Complete Oscar bait. You have measured, langorous cinematography and editing, favoring longish-takes shot in melancholy hues. You have meticulous period piece production values. You have good, if showy, transformative acting. You have social problem angle of anti-death penalty thematics. You have plucky, independent vanity production company using culturally serious narrative about the half-misunderstood Artist as stand in for the independent production company’s relation to commercial cinema.
Besides the formula feel of it and my complaints about the cliched film style in general (please, please! someone make a film that actually moves the camera!), I thoroughly enjoyed this film. The script was deft enough to make writing a book riveting, and the period piece filmmaking didn’t gloss over the social divisions between New York literary circles and Kansas heartland, nor did it replay it as Red State-Blue State cliche that you get in so many films these days. And I wasn’t prepared for how comic the dialogue could be. Sometimes I wished it captured the camp, abstracted sensibility of In Cold Blood better, but then again, people can actually go read the book.

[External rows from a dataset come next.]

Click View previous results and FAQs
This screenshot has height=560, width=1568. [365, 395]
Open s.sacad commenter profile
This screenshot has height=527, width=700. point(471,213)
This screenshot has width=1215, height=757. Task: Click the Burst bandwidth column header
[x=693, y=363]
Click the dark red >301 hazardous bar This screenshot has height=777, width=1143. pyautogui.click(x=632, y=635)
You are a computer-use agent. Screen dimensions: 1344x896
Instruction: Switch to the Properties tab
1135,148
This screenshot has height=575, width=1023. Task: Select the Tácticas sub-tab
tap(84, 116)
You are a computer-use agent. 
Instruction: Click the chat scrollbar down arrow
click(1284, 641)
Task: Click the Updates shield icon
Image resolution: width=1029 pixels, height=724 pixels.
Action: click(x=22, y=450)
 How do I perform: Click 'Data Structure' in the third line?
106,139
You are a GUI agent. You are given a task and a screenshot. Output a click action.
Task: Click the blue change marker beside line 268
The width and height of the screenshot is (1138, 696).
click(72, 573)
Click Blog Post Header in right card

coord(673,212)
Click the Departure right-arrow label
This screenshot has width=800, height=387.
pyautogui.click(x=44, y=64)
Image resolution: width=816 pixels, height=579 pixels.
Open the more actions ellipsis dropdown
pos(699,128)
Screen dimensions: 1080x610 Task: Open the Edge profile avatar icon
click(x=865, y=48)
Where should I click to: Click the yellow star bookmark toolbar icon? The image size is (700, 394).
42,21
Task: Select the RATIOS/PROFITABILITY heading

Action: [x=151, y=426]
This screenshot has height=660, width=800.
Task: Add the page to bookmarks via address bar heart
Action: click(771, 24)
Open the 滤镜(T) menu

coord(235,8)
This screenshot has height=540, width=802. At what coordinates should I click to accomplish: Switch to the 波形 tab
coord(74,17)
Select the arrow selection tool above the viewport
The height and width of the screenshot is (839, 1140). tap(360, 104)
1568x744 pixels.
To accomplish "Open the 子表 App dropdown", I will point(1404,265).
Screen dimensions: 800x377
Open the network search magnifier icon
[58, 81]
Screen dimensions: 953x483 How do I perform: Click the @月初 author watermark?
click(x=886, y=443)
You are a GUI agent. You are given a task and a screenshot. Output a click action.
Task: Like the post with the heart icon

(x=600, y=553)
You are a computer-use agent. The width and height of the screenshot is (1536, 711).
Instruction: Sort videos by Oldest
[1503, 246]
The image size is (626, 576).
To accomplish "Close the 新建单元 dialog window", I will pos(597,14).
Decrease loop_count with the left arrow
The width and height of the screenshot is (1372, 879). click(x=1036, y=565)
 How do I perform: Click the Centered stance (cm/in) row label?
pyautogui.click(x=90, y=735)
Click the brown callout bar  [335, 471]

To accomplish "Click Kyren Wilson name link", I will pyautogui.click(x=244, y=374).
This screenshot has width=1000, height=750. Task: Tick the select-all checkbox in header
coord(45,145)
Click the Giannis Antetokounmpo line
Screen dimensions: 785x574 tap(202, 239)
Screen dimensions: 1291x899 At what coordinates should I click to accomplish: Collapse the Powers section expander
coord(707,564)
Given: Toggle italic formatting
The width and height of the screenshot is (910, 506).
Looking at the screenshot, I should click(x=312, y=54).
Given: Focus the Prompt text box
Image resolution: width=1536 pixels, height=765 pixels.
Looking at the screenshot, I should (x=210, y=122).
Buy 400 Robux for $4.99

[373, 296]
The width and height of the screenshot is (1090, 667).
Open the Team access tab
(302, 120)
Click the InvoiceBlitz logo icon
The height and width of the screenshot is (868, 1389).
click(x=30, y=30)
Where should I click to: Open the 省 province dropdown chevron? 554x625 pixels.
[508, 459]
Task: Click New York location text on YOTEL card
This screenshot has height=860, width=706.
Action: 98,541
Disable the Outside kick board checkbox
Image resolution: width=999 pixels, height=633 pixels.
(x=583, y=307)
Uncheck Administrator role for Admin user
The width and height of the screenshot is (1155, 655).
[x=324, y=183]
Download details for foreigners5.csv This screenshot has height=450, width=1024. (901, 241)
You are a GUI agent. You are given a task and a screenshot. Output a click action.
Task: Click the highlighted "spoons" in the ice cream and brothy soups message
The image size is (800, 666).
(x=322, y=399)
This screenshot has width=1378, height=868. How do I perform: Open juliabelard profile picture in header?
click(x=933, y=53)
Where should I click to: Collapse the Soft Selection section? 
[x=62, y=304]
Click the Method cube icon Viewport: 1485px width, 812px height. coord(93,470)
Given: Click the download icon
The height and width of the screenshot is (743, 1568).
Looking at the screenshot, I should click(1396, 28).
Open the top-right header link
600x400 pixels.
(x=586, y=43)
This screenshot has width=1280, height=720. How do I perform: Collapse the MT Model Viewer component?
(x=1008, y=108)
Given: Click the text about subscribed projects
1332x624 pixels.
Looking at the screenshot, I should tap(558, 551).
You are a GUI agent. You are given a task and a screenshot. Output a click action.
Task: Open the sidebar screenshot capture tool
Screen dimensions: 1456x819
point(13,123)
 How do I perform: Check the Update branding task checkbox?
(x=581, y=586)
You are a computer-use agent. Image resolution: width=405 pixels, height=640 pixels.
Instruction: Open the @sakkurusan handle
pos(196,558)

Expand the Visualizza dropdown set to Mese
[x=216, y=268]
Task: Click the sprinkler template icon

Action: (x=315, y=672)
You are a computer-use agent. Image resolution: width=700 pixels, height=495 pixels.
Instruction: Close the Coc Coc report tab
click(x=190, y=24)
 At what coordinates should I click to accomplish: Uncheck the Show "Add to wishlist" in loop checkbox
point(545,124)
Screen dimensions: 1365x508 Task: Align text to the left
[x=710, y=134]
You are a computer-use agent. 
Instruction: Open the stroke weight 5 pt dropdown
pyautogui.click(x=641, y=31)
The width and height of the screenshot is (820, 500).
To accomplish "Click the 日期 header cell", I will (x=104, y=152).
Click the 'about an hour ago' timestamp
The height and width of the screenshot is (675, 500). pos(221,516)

There seems to be a new cycle of films emerging, of meta-literary adaptation. Instead of doing a straight adaptation, the new films treat biography as extension of the literary work. It’s not all that different from the older Hollywood biopics (Life of Emile Zola) or from more recent biopics of artists and musicians (Ray), but in films like Naked Lunch, Iris, The Hours, and Capote, the lines between literary narrative and biographical narrative seem particularly blurred. Perhaps that’s worth further exploration.